Repeat the listing that follows without a single change.

•••••

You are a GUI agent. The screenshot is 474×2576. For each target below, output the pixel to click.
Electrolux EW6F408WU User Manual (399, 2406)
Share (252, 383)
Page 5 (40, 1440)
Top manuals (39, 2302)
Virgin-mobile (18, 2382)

•••••

- _SOLUTION TO THE EXERCISE_:
You are a GUI agent. The screenshot is 474×2576. For each target below, output the pixel to click.
Electrolux EW6F408WU User Manual (399, 2406)
Share (252, 383)
Page 5 (40, 1440)
Top manuals (39, 2302)
Virgin-mobile (18, 2382)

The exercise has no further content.